TASK 1: List every endocrine gland named in the excerpt on endocrine glands below, giving each with its location.
TASK 2: Reproduce the part of the excerpt on endocrine glands below from the words "In this chapter, we" up to and including the words "the human body.", without changing anything.

EXCERPTED PASSAGE:

________________

In this chapter, we focus our discussion primarily on a few major endocrine glands and their principal hormones. Figure 18-2 and Table 18-2 summarize the names and locations of these representative endocrine glands. After you are familiar with the basic principles of endocrinology and the major examples of glands and their hormones, you will be prepared for additional examples that you will encounter as you continue your study of the human body.
|Hypothalamus||Cranial cavity (brain)|
|Pituitary gland||Cranial cavity|
|Pineal gland||Cranial cavity (brain)|
|Adrenal glands||Abdominal cavity (retroperitoneal)|
|Pancreatic islets||Abdominal cavity (pancreas)|
Classification of Hormones
Hormone molecules can be classified in various useful ways. For example, when classified by general function, hormones can be identified as tropic hormones (hormones that target other endocrine glands and stimulate their growth and secretion), sex hormones (hormones that target reproductive tissues), anabolic hormones (hormones that stimulate anabolism in their target cells), and many other functional names. Another useful way to classify hormones is by their chemical structure. Because this method of classifying hormones is so widely used, we will briefly describe it in the following paragraphs.

________________

INFORMATION SHOWN:

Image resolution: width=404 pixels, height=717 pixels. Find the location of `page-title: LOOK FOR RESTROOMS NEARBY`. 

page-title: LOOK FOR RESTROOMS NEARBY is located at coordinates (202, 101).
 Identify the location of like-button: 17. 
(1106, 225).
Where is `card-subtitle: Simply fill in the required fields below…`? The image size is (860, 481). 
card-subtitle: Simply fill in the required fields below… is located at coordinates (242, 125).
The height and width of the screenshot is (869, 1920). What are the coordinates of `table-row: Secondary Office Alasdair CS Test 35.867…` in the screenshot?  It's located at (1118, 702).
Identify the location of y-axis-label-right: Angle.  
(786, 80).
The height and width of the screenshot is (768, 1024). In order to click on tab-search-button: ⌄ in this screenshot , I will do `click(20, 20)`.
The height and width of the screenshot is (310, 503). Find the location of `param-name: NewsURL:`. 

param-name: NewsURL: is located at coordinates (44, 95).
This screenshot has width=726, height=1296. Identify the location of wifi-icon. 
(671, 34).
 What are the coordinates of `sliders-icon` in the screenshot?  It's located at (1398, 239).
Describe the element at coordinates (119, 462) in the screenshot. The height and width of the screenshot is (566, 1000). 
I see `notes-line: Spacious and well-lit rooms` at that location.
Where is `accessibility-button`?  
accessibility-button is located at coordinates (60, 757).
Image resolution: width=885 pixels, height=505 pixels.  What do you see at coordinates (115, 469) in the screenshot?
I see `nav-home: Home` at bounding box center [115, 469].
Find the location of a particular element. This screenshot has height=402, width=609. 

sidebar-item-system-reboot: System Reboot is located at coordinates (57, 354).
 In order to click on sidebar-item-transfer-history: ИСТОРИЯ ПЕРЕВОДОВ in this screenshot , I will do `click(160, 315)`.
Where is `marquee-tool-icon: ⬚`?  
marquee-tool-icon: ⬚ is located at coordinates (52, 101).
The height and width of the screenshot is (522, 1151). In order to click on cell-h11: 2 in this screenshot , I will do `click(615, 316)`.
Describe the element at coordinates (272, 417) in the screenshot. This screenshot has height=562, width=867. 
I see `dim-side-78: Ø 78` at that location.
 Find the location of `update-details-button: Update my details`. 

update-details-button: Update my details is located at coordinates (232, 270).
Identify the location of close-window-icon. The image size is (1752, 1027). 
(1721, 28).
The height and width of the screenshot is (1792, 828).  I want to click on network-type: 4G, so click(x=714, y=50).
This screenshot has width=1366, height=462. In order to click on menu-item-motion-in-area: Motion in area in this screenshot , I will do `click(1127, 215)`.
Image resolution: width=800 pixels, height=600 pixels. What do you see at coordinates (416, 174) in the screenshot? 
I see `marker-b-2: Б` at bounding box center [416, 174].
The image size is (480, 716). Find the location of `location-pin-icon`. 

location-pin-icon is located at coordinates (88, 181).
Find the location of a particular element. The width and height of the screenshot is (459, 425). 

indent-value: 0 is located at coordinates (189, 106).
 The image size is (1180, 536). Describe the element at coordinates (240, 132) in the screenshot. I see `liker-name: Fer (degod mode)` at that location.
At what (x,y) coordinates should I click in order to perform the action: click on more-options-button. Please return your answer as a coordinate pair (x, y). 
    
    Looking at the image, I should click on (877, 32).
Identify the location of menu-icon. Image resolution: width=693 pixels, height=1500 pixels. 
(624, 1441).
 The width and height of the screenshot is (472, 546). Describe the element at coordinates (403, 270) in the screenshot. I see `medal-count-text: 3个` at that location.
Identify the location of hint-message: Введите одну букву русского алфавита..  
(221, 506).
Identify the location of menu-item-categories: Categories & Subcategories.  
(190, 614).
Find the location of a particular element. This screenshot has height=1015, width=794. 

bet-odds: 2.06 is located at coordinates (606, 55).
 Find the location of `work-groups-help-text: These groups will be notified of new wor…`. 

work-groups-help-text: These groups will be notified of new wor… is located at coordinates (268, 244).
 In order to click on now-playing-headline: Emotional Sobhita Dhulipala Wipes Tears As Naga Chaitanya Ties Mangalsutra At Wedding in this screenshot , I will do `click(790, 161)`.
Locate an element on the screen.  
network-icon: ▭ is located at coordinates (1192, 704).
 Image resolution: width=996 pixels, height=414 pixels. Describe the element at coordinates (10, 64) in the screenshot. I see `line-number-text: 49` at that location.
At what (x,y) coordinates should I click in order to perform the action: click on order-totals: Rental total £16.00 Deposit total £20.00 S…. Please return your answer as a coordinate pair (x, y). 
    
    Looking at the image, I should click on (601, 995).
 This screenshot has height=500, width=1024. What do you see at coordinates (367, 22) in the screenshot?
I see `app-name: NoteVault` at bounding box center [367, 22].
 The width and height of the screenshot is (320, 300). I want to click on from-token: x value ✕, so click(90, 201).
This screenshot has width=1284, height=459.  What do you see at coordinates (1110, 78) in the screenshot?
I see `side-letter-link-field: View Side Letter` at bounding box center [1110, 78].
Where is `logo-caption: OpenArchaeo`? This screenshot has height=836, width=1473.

________________

YOUR RESPONSE 1:
Hypothalamus: cranial cavity (brain)
Pituitary gland: cranial cavity
Pineal gland: cranial cavity (brain)
Adrenal glands: abdominal cavity (retroperitoneal)
Pancreatic islets: abdominal cavity (pancreas)

YOUR RESPONSE 2:
In this chapter, we focus our discussion primarily on a few major endocrine glands and their principal hormones. Figure 18-2 and Table 18-2 summarize the names and locations of these representative endocrine glands. After you are familiar with the basic principles of endocrinology and the major examples of glands and their hormones, you will be prepared for additional examples that you will encounter as you continue your study of the human body.